ACTIVITY :: The answer must consist of the listing, reproduced exactly.
= Beginning of Section =
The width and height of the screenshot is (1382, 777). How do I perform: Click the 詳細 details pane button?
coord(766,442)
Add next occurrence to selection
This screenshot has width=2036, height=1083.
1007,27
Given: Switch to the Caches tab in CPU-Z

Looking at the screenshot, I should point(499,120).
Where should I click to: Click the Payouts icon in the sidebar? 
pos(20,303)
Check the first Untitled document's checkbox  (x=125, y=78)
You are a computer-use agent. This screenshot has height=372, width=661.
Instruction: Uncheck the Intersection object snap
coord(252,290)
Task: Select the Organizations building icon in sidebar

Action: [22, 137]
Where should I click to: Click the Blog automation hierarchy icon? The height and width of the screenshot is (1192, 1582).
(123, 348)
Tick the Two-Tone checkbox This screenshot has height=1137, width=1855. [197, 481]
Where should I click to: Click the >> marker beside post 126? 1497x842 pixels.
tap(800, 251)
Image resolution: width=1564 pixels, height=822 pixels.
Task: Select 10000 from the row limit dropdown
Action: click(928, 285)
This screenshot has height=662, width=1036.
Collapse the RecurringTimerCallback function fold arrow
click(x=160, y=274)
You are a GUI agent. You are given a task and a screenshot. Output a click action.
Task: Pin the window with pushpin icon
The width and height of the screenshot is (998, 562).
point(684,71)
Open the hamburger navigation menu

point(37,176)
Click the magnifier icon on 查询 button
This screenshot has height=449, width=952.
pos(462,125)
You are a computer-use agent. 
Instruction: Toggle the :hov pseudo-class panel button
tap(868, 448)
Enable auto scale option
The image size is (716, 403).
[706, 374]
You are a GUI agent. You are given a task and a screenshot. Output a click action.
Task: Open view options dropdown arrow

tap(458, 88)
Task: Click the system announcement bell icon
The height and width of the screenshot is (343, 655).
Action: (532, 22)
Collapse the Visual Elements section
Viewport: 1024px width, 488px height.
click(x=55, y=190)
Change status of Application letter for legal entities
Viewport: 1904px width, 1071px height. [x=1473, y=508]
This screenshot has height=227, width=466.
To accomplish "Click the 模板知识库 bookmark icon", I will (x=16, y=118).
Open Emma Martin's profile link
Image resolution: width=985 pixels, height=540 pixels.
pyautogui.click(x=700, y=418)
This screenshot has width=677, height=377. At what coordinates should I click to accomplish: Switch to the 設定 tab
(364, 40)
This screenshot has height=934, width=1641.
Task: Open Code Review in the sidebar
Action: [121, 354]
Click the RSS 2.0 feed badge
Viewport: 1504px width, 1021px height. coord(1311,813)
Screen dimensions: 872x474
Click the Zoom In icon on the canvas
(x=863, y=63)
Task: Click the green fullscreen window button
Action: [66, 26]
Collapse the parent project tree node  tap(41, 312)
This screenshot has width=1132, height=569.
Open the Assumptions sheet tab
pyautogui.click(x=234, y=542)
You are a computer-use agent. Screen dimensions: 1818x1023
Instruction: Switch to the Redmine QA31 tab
= End of Section =
ANSWER SPACE ::
The width and height of the screenshot is (1382, 777). How do I perform: Click the 詳細 details pane button?
coord(766,442)
Add next occurrence to selection
This screenshot has width=2036, height=1083.
1007,27
Given: Switch to the Caches tab in CPU-Z

Looking at the screenshot, I should point(499,120).
Where should I click to: Click the Payouts icon in the sidebar? 
pos(20,303)
Check the first Untitled document's checkbox  (x=125, y=78)
You are a computer-use agent. This screenshot has height=372, width=661.
Instruction: Uncheck the Intersection object snap
coord(252,290)
Task: Select the Organizations building icon in sidebar

Action: [22, 137]
Where should I click to: Click the Blog automation hierarchy icon? The height and width of the screenshot is (1192, 1582).
(123, 348)
Tick the Two-Tone checkbox This screenshot has height=1137, width=1855. [197, 481]
Where should I click to: Click the >> marker beside post 126? 1497x842 pixels.
tap(800, 251)
Image resolution: width=1564 pixels, height=822 pixels.
Task: Select 10000 from the row limit dropdown
Action: click(928, 285)
This screenshot has height=662, width=1036.
Collapse the RecurringTimerCallback function fold arrow
click(x=160, y=274)
You are a GUI agent. You are given a task and a screenshot. Output a click action.
Task: Pin the window with pushpin icon
The width and height of the screenshot is (998, 562).
point(684,71)
Open the hamburger navigation menu

point(37,176)
Click the magnifier icon on 查询 button
This screenshot has height=449, width=952.
pos(462,125)
You are a computer-use agent. 
Instruction: Toggle the :hov pseudo-class panel button
tap(868, 448)
Enable auto scale option
The image size is (716, 403).
[706, 374]
You are a GUI agent. You are given a task and a screenshot. Output a click action.
Task: Open view options dropdown arrow

tap(458, 88)
Task: Click the system announcement bell icon
The height and width of the screenshot is (343, 655).
Action: (532, 22)
Collapse the Visual Elements section
Viewport: 1024px width, 488px height.
click(x=55, y=190)
Change status of Application letter for legal entities
Viewport: 1904px width, 1071px height. [x=1473, y=508]
This screenshot has height=227, width=466.
To accomplish "Click the 模板知识库 bookmark icon", I will (x=16, y=118).
Open Emma Martin's profile link
Image resolution: width=985 pixels, height=540 pixels.
pyautogui.click(x=700, y=418)
This screenshot has width=677, height=377. At what coordinates should I click to accomplish: Switch to the 設定 tab
(364, 40)
This screenshot has height=934, width=1641.
Task: Open Code Review in the sidebar
Action: [121, 354]
Click the RSS 2.0 feed badge
Viewport: 1504px width, 1021px height. coord(1311,813)
Screen dimensions: 872x474
Click the Zoom In icon on the canvas
(x=863, y=63)
Task: Click the green fullscreen window button
Action: [66, 26]
Collapse the parent project tree node  tap(41, 312)
This screenshot has width=1132, height=569.
Open the Assumptions sheet tab
pyautogui.click(x=234, y=542)
You are a computer-use agent. Screen dimensions: 1818x1023
Instruction: Switch to the Redmine QA31 tab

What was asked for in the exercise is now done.